Tanto per cominciare, la localizzazione degli impianti a macchia di leopardo non garantisce una copertura omogenea del territorio. Inoltre la produzione di energia varia notevolmente durante le diverse fasi delle stagioni, ma anche dei mesi e dei giorni, e i sistemi di accumulo e stoccaggio dell’energia verde per ora sono piuttosto limitati.
Certamente una delle sfide di cui dobbiamo farci carico è proprio quella della transizione energetica, attraverso investimenti, innovazione, digitalizzazione in grado di sostenere il cambiamento.

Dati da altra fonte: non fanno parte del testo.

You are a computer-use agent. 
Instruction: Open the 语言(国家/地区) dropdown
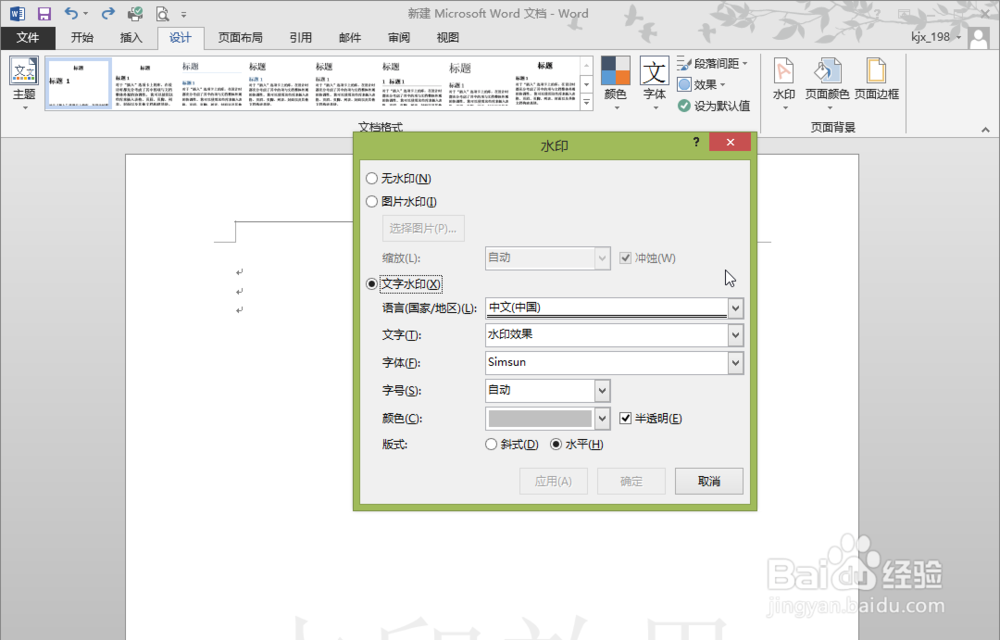point(736,307)
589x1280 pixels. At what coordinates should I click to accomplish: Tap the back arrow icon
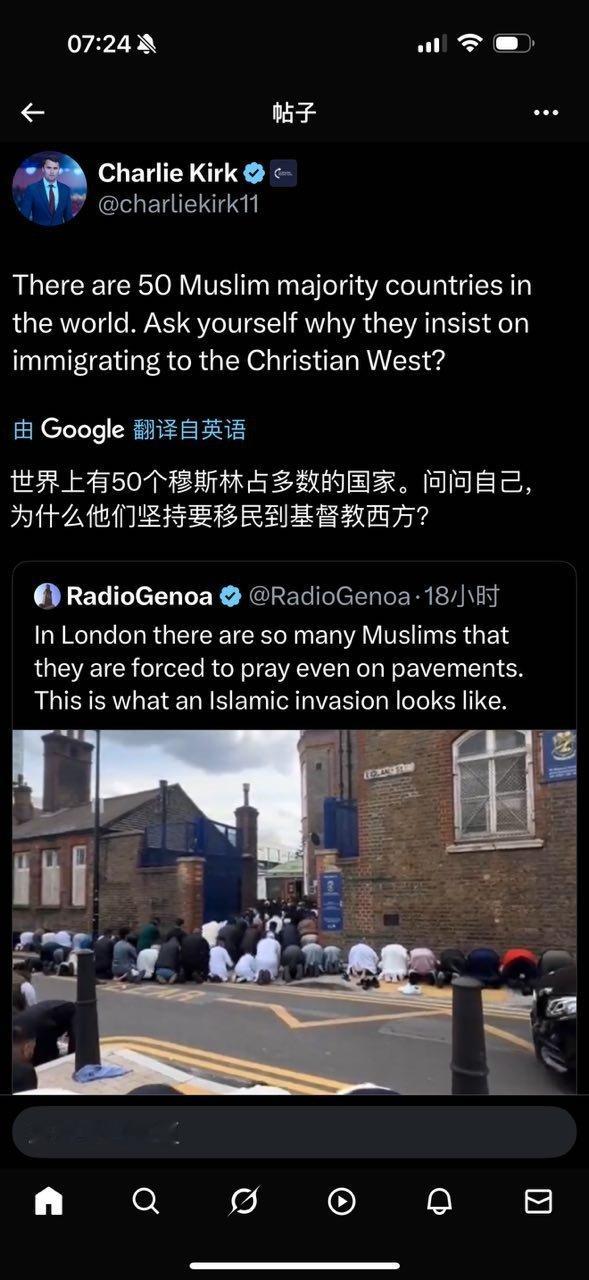point(33,112)
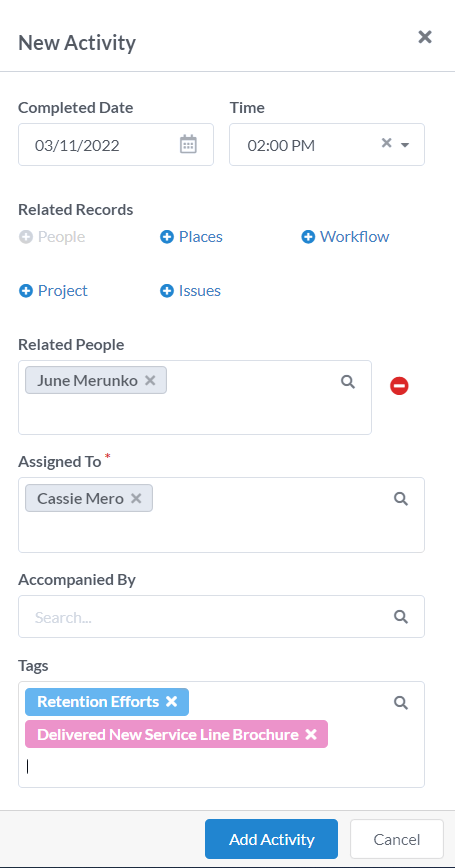The width and height of the screenshot is (455, 868).
Task: Add a Project related record
Action: pyautogui.click(x=53, y=291)
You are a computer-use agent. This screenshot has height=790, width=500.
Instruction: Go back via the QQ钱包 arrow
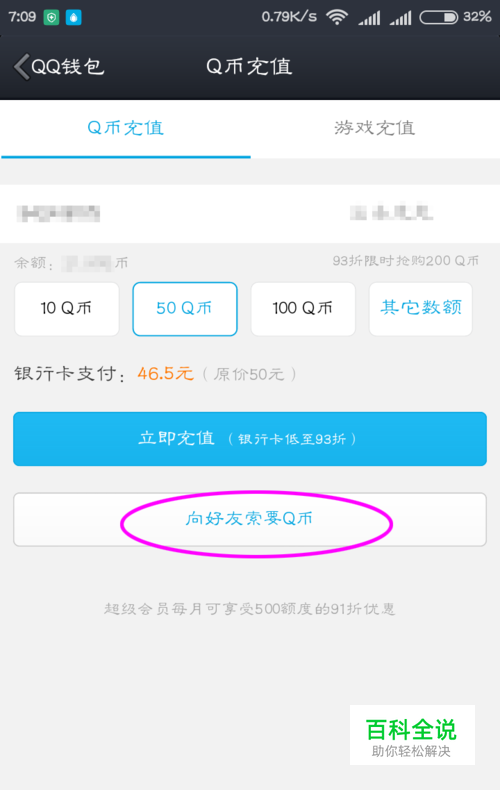(x=58, y=67)
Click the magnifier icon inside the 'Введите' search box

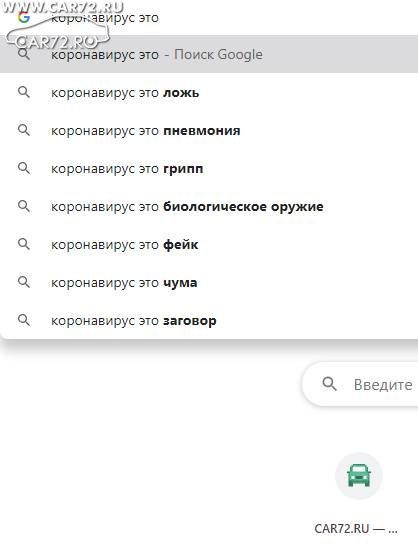[x=329, y=384]
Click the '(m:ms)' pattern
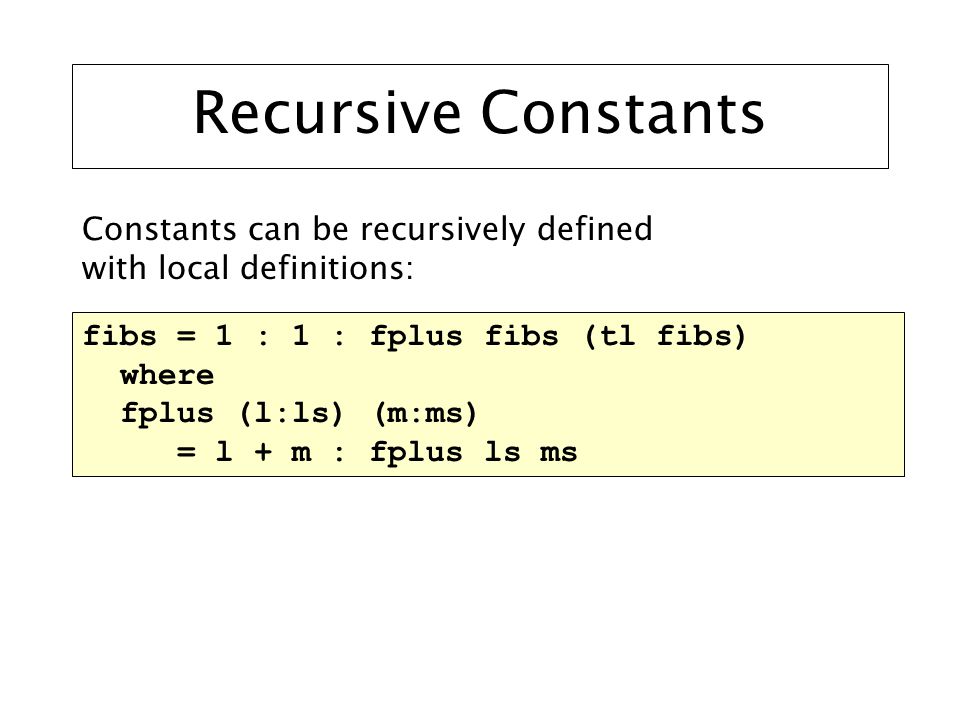The height and width of the screenshot is (720, 960). (425, 414)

Nell’immediato però il carbone rimane la soluzione più velocemente attuabile, come ha sottolineato a Wise Society anche una delle voci più autorevoli in Italia sul tema dell’energia, Davide Tabarelli, fondatore di NE-Nomisma Energia e professore a contratto presso la Facoltà di Ingegneria di Bologna e presso il Politecnico di Milano. «In questa catastrofe», ha detto, «il carbone aiuterebbe certamente a ridurre i consumi di gas che vengono dalla Russia, ma abbiamo poche centrali, dove si produce neppure il 5% della nostra elettricità. Nella migliore delle condizioni la possiamo portare al 10%, risparmiando 1, al massimo 2 miliardi di metri cubi; pochissimo se pensiamo che dalla Russia ne prendiamo quasi 30».

Come è fatta e come funziona una centrale a carbone?

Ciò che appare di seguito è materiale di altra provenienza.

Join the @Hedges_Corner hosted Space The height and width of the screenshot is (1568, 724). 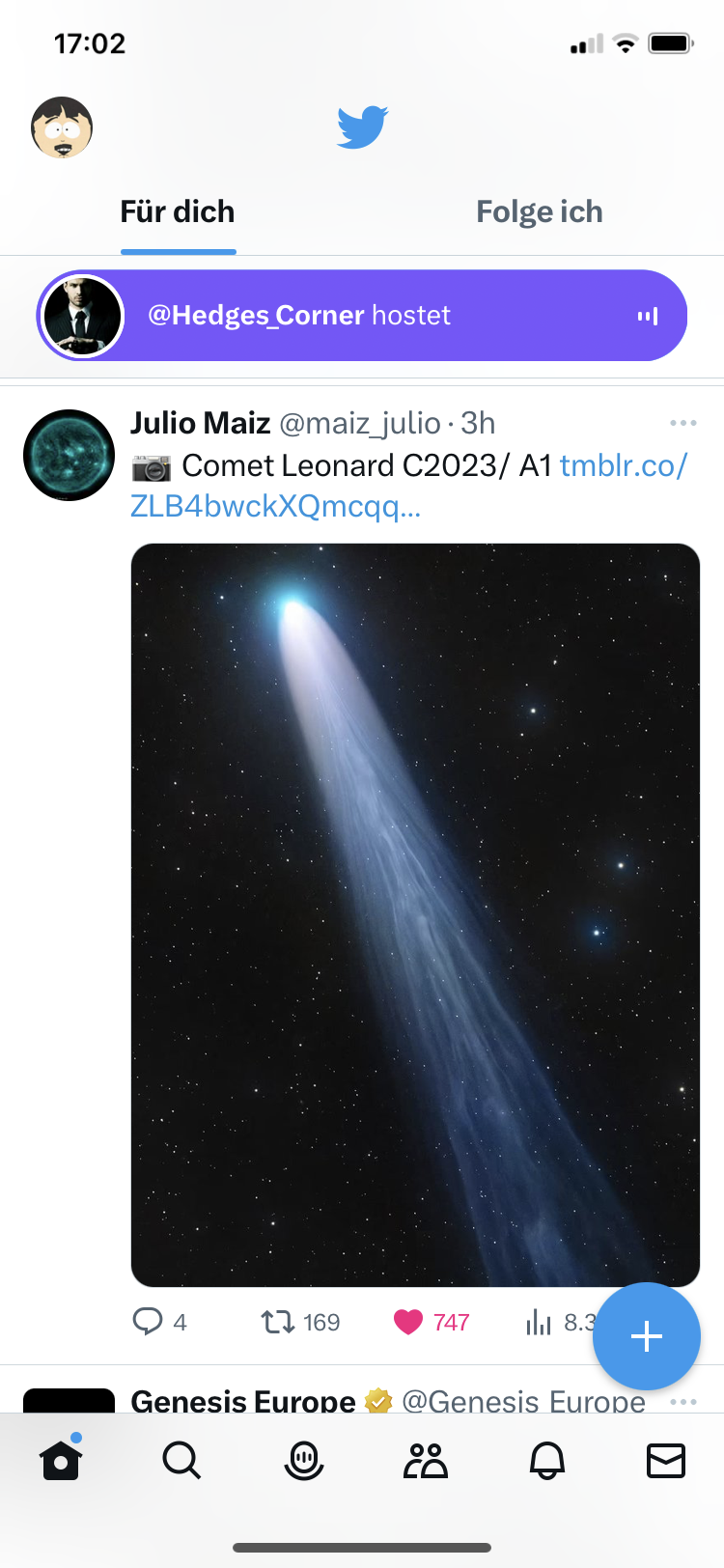pos(362,316)
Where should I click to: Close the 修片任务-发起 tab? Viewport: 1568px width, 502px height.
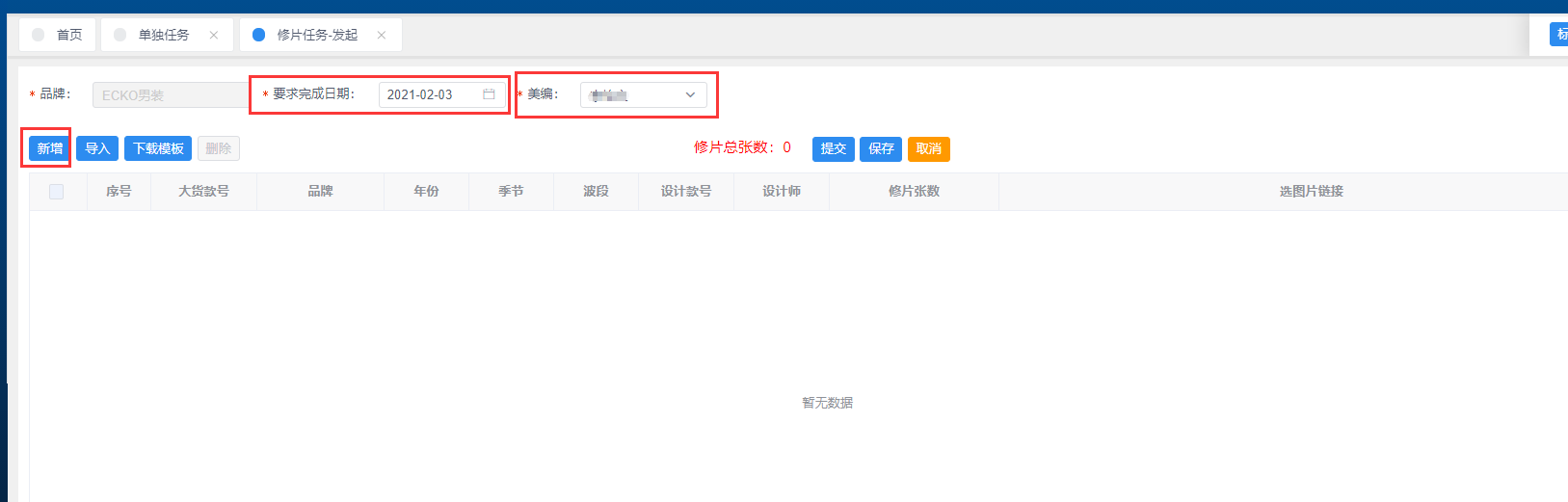(382, 35)
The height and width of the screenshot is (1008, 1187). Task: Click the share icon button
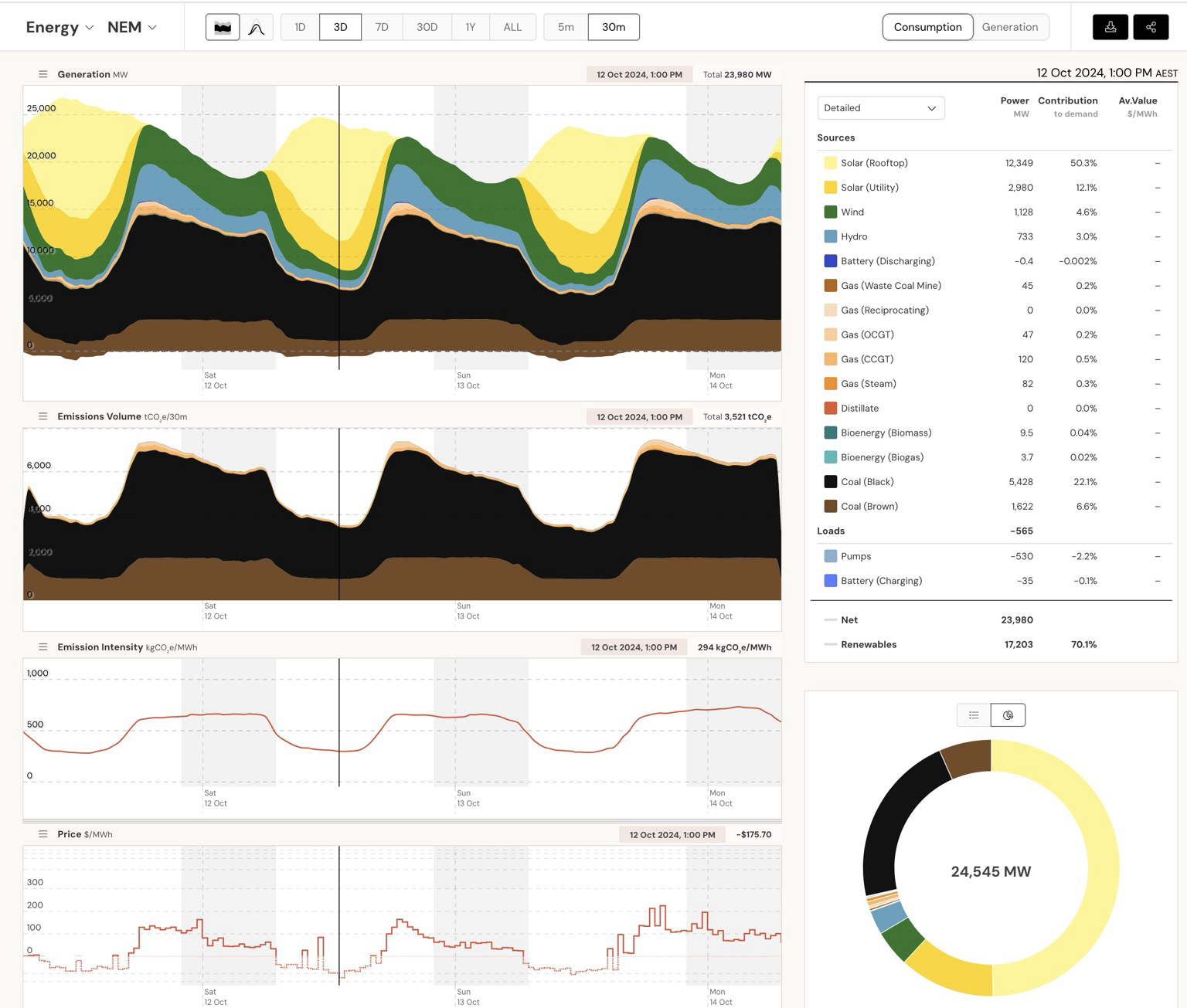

Il carbone è un combustibile fossile pronto all’utilizzo, a disposizione in natura in grandi quantità. Per queste sue caratteristiche è stato impiegato come combustibile a partire dalla Rivoluzione Industriale e da allora non siamo più riusciti a farne a meno.

Negli impianti industriali, l’energia chimica del carbone viene trasformata in energia elettrica. Durante il processo di generazione dell’energia elettrica, il carbone viene bruciato (energia chimica) per riscaldare l’acqua in un serbatoio, che genera vapore (energia termica). Quest’ultimo, altamente pressurizzato, fa girare le pale di una turbina, producendo energia meccanica, che, mettendo in rotazione l’alternatore, viene trasformata in energia elettrica.

L’impatto sull’ambiente e gli effetti sulla salute delle centrali a carbone

Dalla combustione del carbone però deriva una percentuale elevatissima di gas serra e anidride carbonica sprigionati nell’aria, prima fonte di inquinamento ambientale. A parità di energia ottenuta, infatti, le emissioni di anidride carbonica diffuse dal carbone sono molto superiori a quelle propagate dagli altri combustibili fossili (gas naturale e petrolio).

Oltre che per l’ambiente, il carbone è molto pericoloso anche per la salute umana, a causa delle polveri sottili diffuse nell’aria, insieme a tutti i metalli pesanti tossici, quali mercurio, piombo, arsenico. Senza ovviamente dimenticare l’esposizione a cui sono costretti i minatori che estraggono il carbone dal sottosuolo.

 

Dove si trovano le centrali a carbone in Italia?

Le centrali a carbone in Italia sono sette, distribuite in Sardegna (dove ce ne sono due), Lazio, Puglia, Veneto, Friuli-Venezia Giulia ed infine in Liguria, le ultime due già avviate verso la riconversione, e momentaneamente e parzialmente riattivate per far fronte all’incertezza di questo periodo. Dei sette impianti, cinque sono di proprietà dell’Enel, uno di Ep Produzione e uno di A2A.

I sette impianti dovrebbero essere riconvertiti, o dismessi entro il 2025: secondo il “Piano Nazionale Integrato per L’Energia e il Clima 2030”, infatti, l’Italia avrebbe ancora solo tre anni per dire definitivamente addio al carbone, ma i recenti fatti hanno rimescolato pesantemente le carte, per cui vedremo come evolverà la situazione nel breve e medio termine.